Last week's coup d'etat in Egypt is a not-too-subtle reminder that the revolution which led to the ouster of former ...

Last week’s coup d’etat in Egypt is a not-too-subtle reminder that the revolution which led to the ouster of former President Hosni Mabarak a year ago is far from over.

Almost a year to the day that a majority of the populace elected President Mohamad Morsi, he was swept from office by a popular uprising of disaffected Egyptians who chafed under what they said were his dictatorial tendencies and disdain for the secular segment of the populace.

The military has Morsi under house arrest, rounded up Muslim Brotherhood leadership, and they shut down television stations with close ties to Morsi. And what began months ago as relatively peaceful protests is now turning deadly.

On Monday, the political wing of the Brotherhood, an Islamic-based movement, called for a popular uprising by pro-Morsi supporters against the military after soldiers are said to have opened fire on Morsi supporters who had gathered outside the building where they believe Morsi is being held.

According to state TV, soldiers killed 51 and wounded 435. It is not far-fetched that the conflicts could slide the country into civil war.

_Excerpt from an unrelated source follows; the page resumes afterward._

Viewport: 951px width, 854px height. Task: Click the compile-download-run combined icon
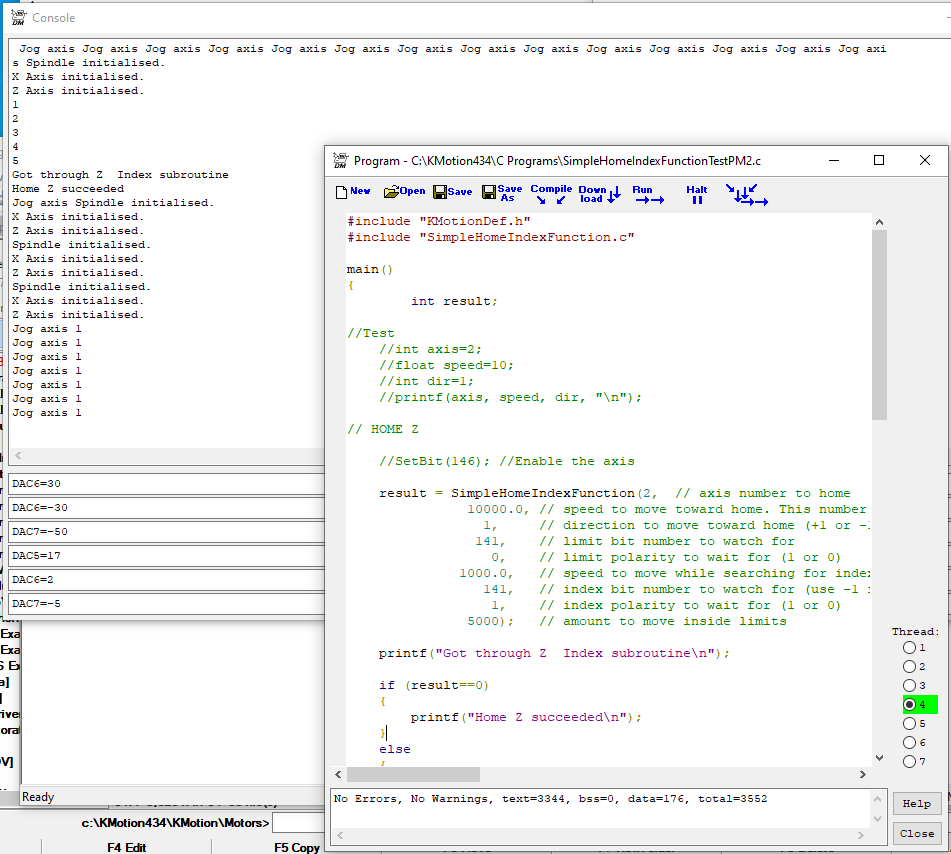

Morsi’s sudden and stunning fall from grace came as the country’s powerful military leaders made good on their veiled threats to Morsi that they would intervene if he didn’t respond to the people’s demands. And we saw compelling images of millions of anti-Morsi crowds crammed into Tahrir Square celebrating his departure with cheers and fireworks.

Yet it’s becoming clear that the coup is likely just the latest salvo in what will probably be a protracted battle for the soul of the country.

As the Arab Spring broke out first in Tunisia and other parts of the Arab world, the hope was that people who yearned for greater political, social and economic freedoms would gain these ideals and practical desires. But the Egyptian political, religious and social landscape is quite complex.

Egyptian journalist Wael Gamal notes that the January 30, 2012 revolution that ousted Mubarak “has not yet realized a single success, with the exception of the removal of Mubarak, a few of his men, and the dismantling of his ruling party.”

In the meantime, he said, the Supreme Council of the Armed Forces and the Brotherhood, “took care to reproduce the old regime, politically, economically, and in the security services.” These reproductions, Gamal added, were carefully tailored to prevent the translation of changes in the balance of social and political forces (millions of ordinary people breaking into the world of politics) into actual authority.

“Not even one basic reform of the wage system, the redistribution of wealth, or corruption has been realized. The police have undergone no reforms whatsoever, and the security’s grip on society is as tight as ever,” he said.

Which is why, according to Professor Khaled Shaalan, we might be witnessing “the emergence of a true grassroots democratic alternative in the Arab world’s largest country.”

In order to protect their interests in the country, he said, the U.S., Britain and their allies have invested heavily in a tamer version of Islamist rule as practiced by the Muslim Brotherhood “as they seek to take over the Middle East from post-colonial populist regimes living long past their expiration dates.”

So the millions who took to the streets on June 30 have thrown a monkey wrench into Western plans and as the country moves forward may take Egypt in another direction, “even if only by beginning to address different possibilities regarding the future of Egypt, its people and its regional state of affairs,” Shaalan said.